Our country is in trouble because education is in crisis. A decade plus ago, I told the mission that if we did not address the crisis in education that in a matter of years. In fact, my prognosis at that time was that by 2020 that we will produce the most hardened criminals. It was at a public presentation.
There are people who called me to say ‘you said 2020, it happened earlier than that’.
We cannot sleep on education and those of you that are sitting here, don’t swallow your voice. Your voices are to demand better performance of the education system. People think that it is about throwing money at the problem. As minister of education, I said the problem in education is not about funding. If you fund a dysfunction well, you will get a well-funded dysfunction.
We must correct the structural issues, then we get a system. When you get a good system and you put money in it, you will get spectacular learning outcomes.

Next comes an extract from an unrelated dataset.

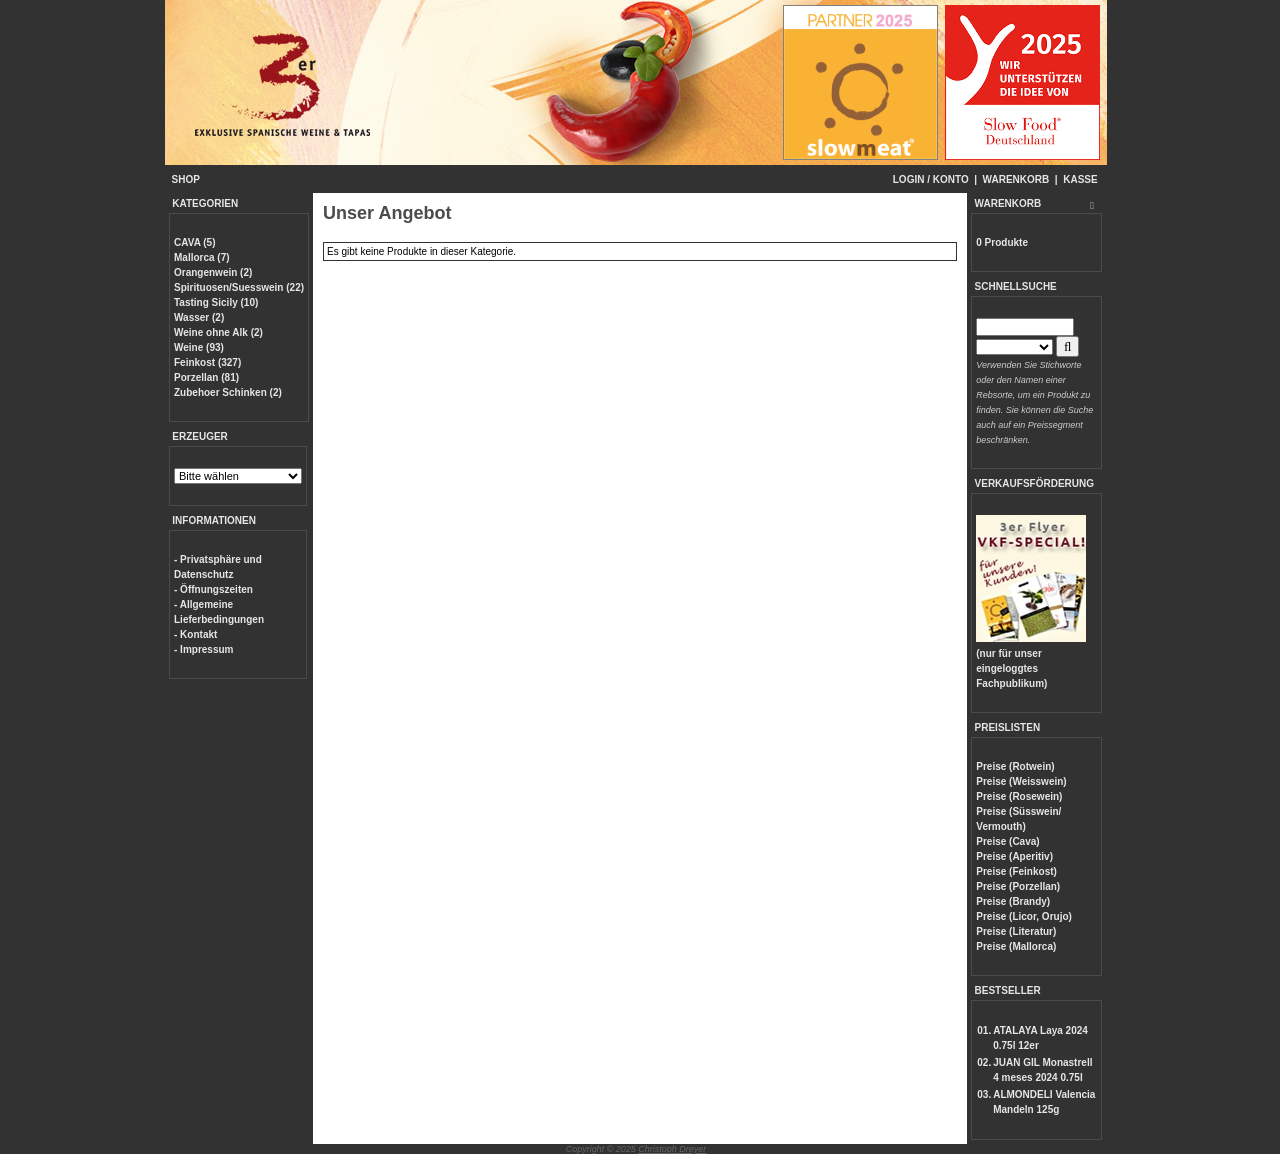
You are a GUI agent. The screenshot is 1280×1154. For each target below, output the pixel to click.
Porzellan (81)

I thank you Bunmi and your colleagues for the opportunity of being here and discussing education with all of you. We must remember that we owe our children a better quality of life than we currently can give them and the way to ensure that is ensure that no child is left behind in our country, no child. Every child must get the opportunity to be the best that they can be. Our innovators are in the poorer regions of this country but we haven’t given them that kind of attention that they should get. It behoves you and I to be outside of ourselves. What does it profit a man or woman to get the whole world and then lose their souls. We’re losing our souls everyday in this country when we watch children who simply because of their poor circumstances don’t get the benefit of an opportunity. Let’s stop the nonsense and let’s get going as a people to make sure that the poorest segment of our society can quickly get the opportunity to be the best that they can be, thank you very much.